> **INPUT**

'''

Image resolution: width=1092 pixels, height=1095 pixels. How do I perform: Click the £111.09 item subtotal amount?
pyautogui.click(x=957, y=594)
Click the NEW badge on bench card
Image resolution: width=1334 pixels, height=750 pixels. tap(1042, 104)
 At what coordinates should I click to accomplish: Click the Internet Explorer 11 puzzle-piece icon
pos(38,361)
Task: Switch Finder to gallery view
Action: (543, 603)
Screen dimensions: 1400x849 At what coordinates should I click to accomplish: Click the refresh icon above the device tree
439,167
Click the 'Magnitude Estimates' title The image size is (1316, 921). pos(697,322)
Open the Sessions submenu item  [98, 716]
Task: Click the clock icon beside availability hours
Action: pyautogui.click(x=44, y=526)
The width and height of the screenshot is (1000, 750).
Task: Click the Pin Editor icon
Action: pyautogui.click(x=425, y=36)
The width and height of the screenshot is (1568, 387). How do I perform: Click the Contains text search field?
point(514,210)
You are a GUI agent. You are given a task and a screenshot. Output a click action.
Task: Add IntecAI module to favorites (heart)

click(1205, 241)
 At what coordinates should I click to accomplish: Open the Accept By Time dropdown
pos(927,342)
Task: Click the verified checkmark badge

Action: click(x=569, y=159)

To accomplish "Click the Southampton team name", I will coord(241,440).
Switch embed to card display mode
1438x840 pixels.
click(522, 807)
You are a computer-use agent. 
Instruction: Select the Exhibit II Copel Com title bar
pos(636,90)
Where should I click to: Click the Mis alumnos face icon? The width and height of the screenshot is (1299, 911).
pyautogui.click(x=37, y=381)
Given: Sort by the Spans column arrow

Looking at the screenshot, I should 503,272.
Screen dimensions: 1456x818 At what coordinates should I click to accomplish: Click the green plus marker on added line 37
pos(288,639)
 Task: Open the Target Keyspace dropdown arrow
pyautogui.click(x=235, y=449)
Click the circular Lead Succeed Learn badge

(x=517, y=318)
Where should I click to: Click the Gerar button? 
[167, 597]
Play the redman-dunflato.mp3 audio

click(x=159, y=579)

'''

> **EXERCISE OBJECTIVE**
Copy out every line above that contains the string "pixels". Treat uppercase and lowercase as different.

> **SOLVED PROBLEM**
Image resolution: width=1092 pixels, height=1095 pixels. How do I perform: Click the £111.09 item subtotal amount?
Image resolution: width=1334 pixels, height=750 pixels. tap(1042, 104)
1438x840 pixels.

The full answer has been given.